Ask and ye may receive, don’t ask and ye surely will not

This fall a small team of University of Toronto and Michigan State undergrads will be working on parts of the elmcity project by way of Undergraduate Capstone Open Source Projects (UCOSP), organized by Greg Wilson. In our first online meeting, the students decided they’d like to tackle the problem that FuseCal was solving: extraction of well-structured calendar information from weakly-structured web pages.

From a computer science perspective, there’s a fairly obvious path. Start with specific examples that can be scraped, then work toward a more general solution. So the first two examples are going to be MySpace and LibraryThing. The recipes[1, 2] I’d concocted for FuseCal-written iCalendar feeds were especially valuable because they could be used by almost any curator for almost any location.

But as I mentioned to the students, there’s another way to approach these two cases. And I was reminded of it again when Michael Foord pointed to this fascinating post prompted by the open source release of FriendFeed’s homegrown web server, Tornado. The author of the post, Glyph Lefkowitz, is the founder of Twisted, a Python-based network programming framework that includes the sort of asynchronous event-driven capabilities that FriendFeed recreated for Tornado. Glyph writes:

If you’re about to undergo a re-write of a major project because it didn’t meet some requirements that you had, please tell the project that you are rewriting what you are doing. In the best case scenario, someone involved with that project will say, “Oh, you’ve misunderstood the documentation, actually it does do that”. In the worst case, you go ahead with your rewrite anyway, but there is some hope that you might be able to cooperate in the future, as the project gradually evolves to meet your requirements. Somewhere in the middle, you might be able to contribute a few small fixes rather than re-implementing the whole thing and maintaining it yourself.

Whether FriendFeed could have improved the parts of Twisted that it found lacking, while leveraging its synergistic aspects, is a question only specialists close to both projects can answer. But Glyph is making a more general point. If you don’t communicate your intentions, such questions can never even be asked.

Tying this back to the elmcity project, I mentioned to the students that the best scraper for MySpace and LibraryThing calendars is no scraper at all. If these services produced iCalendar feeds directly, there would be no need. That would be the ideal solution — a win for existing users of the services, and for the iCalendar ecosystem I’m trying to bootstrap.

I’ve previously asked contacts at MySpace and LibraryThing about this. But now, since we’re intending to scrape those services for calendar info, it can’t hurt to announce that intention and hope one or both services will provide feeds directly and obviate the need. That way the students can focus on different problems — and there are plenty to choose from.

So I’ll be sending the URL of this post to my contacts at those companies, and if any readers of this blog can help move things along, please do. We may end up with scrapers anyway. But maybe not. Maybe iCalendar feeds have already been provided, but aren’t documented. Maybe they were in the priority stack and this reminder will bump them up. It’s worth a shot. If the problem can be solved by communicating intentions rather than writing redundant code, that’s the ultimate hack. And its one that I hope more computer science students will learn to aspire to.

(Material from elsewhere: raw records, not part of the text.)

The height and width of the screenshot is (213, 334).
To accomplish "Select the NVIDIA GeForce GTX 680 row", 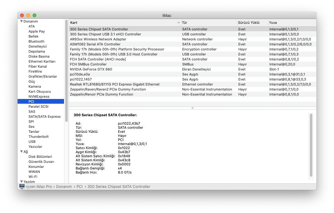I will [x=91, y=69].
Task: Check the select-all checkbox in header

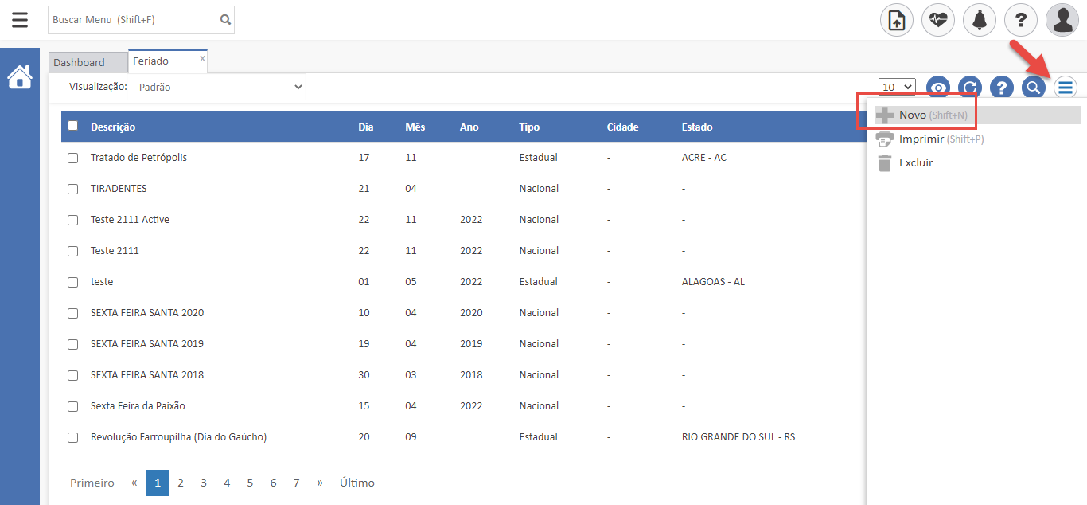Action: [x=73, y=126]
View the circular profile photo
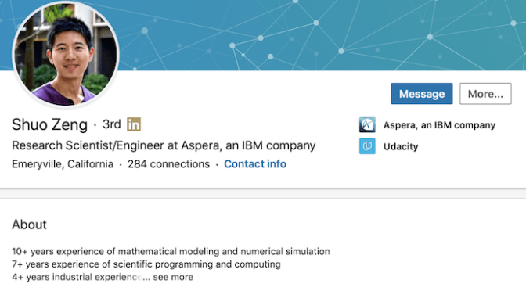The width and height of the screenshot is (526, 291). [x=66, y=54]
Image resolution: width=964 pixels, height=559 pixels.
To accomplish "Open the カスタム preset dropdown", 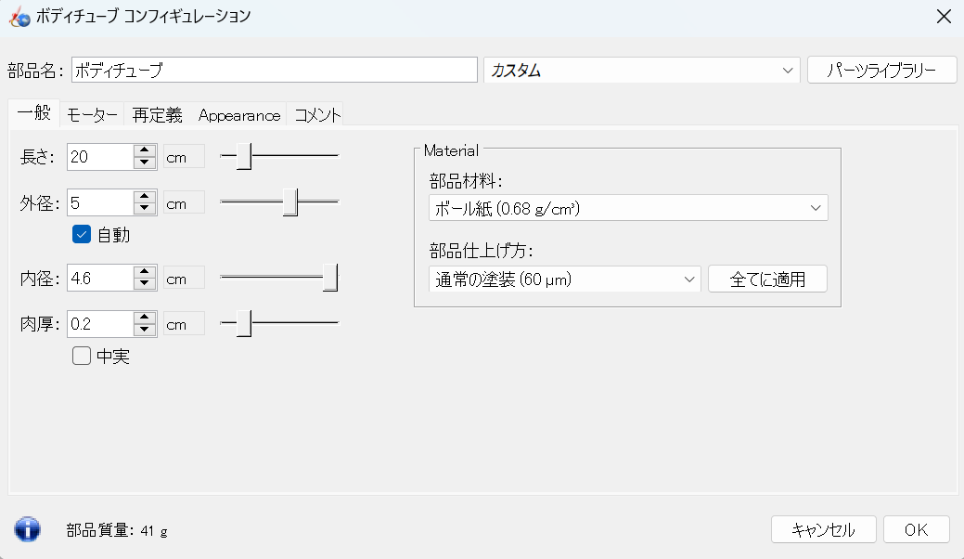I will (x=641, y=71).
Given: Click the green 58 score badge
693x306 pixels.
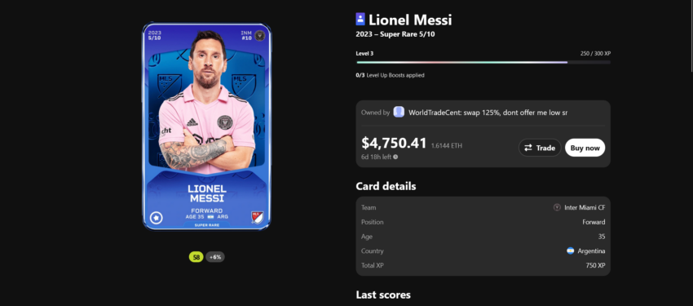Looking at the screenshot, I should click(196, 257).
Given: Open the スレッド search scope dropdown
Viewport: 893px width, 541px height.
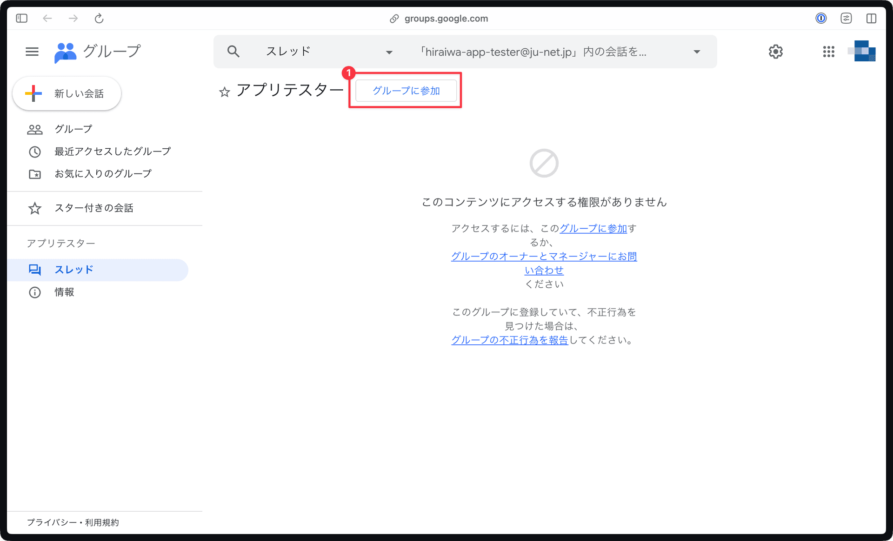Looking at the screenshot, I should coord(389,52).
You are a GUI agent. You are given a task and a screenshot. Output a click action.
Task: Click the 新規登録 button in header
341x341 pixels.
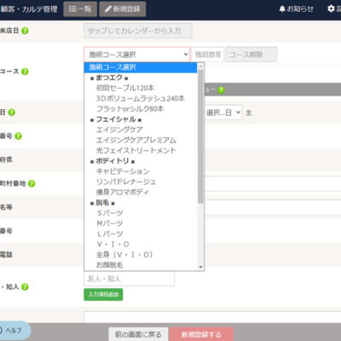pos(123,9)
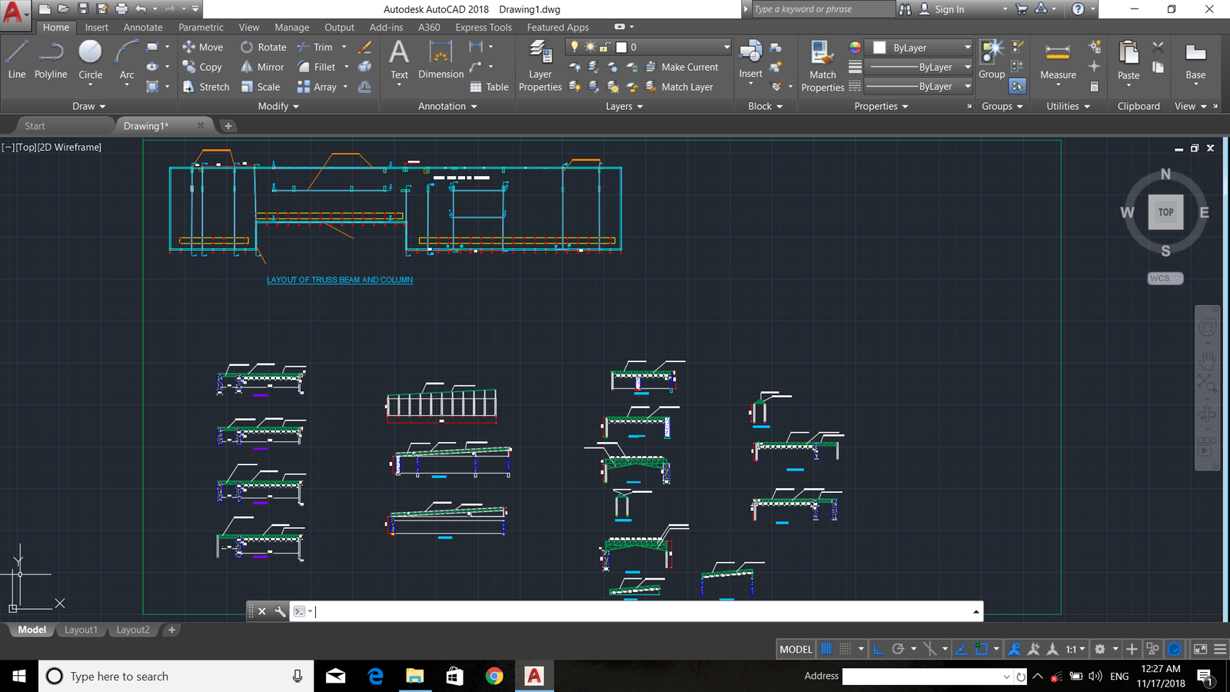Select the Text tool
Viewport: 1230px width, 692px height.
coord(398,58)
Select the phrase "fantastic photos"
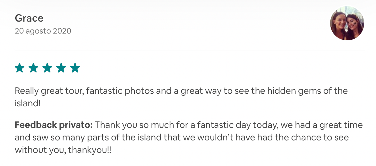Viewport: 376px width, 166px height. pyautogui.click(x=120, y=91)
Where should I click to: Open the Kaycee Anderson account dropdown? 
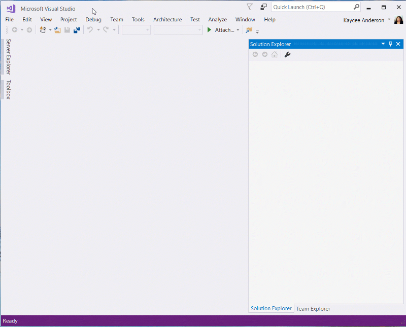(x=389, y=20)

8 thoughts on “Ask and ye may receive, don’t ask and ye surely will not

  1. Greg Wilson’s work with groups at UTorronto deserves every mention it can get. He seems to be leading a group of educators who are doing a real service to their students, giving them guided experience at real software development, including interaction with the outside world. I’m not that surprised to see it was that group who picked it up. Greg is setting an impressive standard and I’m a big fan.

  2. I haven’t been following this thread particularly closely, so perhaps what I’m going to suggest is already on the agenda… Anyway, if you do go ahead with the scrapers, I think it would be worth considering the Zotero model: rather than writing lots of page scrapers yourselves or trying to come up with something incredibly clever and general that will probably turn out to be quite fragile and hard to maintain, instead use the wisdom of the crowd and create a framework (plugins, plugin templates, etc.) that makes it as easy as possible for reasonably tech-savvy users to extend the service by adding new scrapers for their favourite sites.

  3. Jon,
    BRAVO – i loathe scrappers, and use them regularly because so many programs don’t offer structured data. I wrote my first scrapper in 1988, and had to regularly update it as the source morphed. what a waste of time!

    good luck in your attempt to get these features available through the big websites. Walk in the shoes of Facebook and ask yourself – Why do i want someone else to re-purpose data in a manner that makes it possible for them to NOT view my site? they loose the eyeballs and disappear behind your app. I like the intent i just don’t see how it is in their interest to cooperate. My great hope is that I am simply wrong!

    peace.
    randy

  4. Consider MySpace. It’s become the place for musicians to hang their shingles. Musicians care very much about promoting themselves not only on MySpace but elsewhere. Exporting a calendar feed would make MySpace more useful for that purpose.

    Note also that the style I’m promoting is all about links back to authoritative sources. In this case, that source would be MySpace. Every event exported through the feed into other contexts would be an invitation to visit the band’s MySpace page to sample the music and evaluate whether to attend the event.